WATCH out for Volume Two: Volume Two of Senior Minister Lee Kuan Yew's two-part memoirs is likely to be published in September or October next year.

The second part of his book will deal with Singapore's post-independence years and the country's struggle for success.

Disclosing this yesterday, Mr Lee said that he had completed the draft of both parts of his book in the middle of last year and his publishers had decided then to put out both volumes together this year, to coincide with his 75th birthday today, Sept 16.

But the Asian economic crisis had changed this plan, as his chapters on Asean and its leaders had to be updated in the light of the fast-changing events, he said.

He hoped to revise these chapters by May next year so that the book could be in the bookshops by September or October.

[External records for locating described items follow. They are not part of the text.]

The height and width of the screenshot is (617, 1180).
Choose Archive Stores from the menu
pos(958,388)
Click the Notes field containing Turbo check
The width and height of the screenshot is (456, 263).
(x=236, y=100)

Asked repeatedly by reporters to disclose some of the highlights of volume two, he smiled and said: "Wait for the book."

Why papers ran extracts: It would not have made any difference if his memoirs or extracts of it were published a week or even a year later, said Mr Lee Kuan Yew, noting that there was never an appropriate time.

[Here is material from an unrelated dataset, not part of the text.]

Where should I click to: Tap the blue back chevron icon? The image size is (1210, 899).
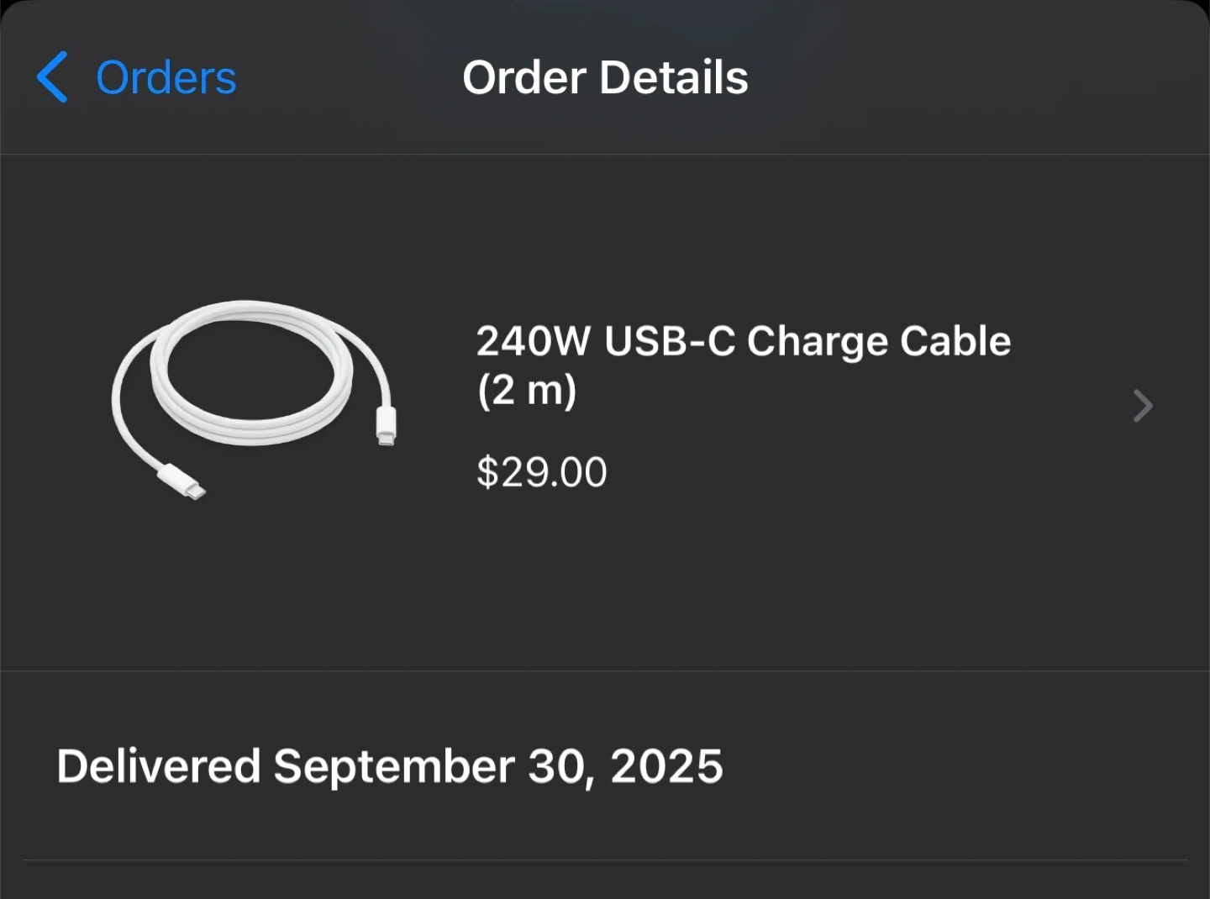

He was responding to a reporter's question on why The Sunday Times had chosen to publish last Sunday, extracts of his book which dealt with Singapore's troubled relations with Malaysia during its two-year merger, at a time when ties between the two countries were tense.

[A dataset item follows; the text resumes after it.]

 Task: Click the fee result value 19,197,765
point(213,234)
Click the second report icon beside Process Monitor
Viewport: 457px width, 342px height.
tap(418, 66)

"You better ask The Sunday Times," replied Mr Lee, to laughter.

He added that it was the practice of newspapers to publish extracts of major books or memoirs before a book was launched.

This had been done by newspapers in London when former British Prime Minister Margaret Thatcher published her account of her years in Downing Street.

The Sunday Times in Singapore had done the same, to arouse the interest of its readers, he said.

Other publications, such as regional magazines like Time, Asiaweek, as well as newspapers such as Hongkong's South China Morning Post, were also doing so.

As for the timing, Mr Lee said that this was irrelevant, since there was "never an appropriate time".

Pride and pain: His greatest source of pride, said Mr Lee Kuan Yew, was that he had put in place a younger team of leaders who were able to carry on the job of making Singapore succeed.

"I did not leave Singapore without a leadership capable of carrying on the work," he said, noting that the challenges of the future were as large as those that he and his colleagues had faced in the 1960s.

And what is his greatest regret?

"That Singapore was turfed out of Malaysia," he said.

"If things were different, we might have achieved all this throughout Malaysia. But the cards were stacked differently."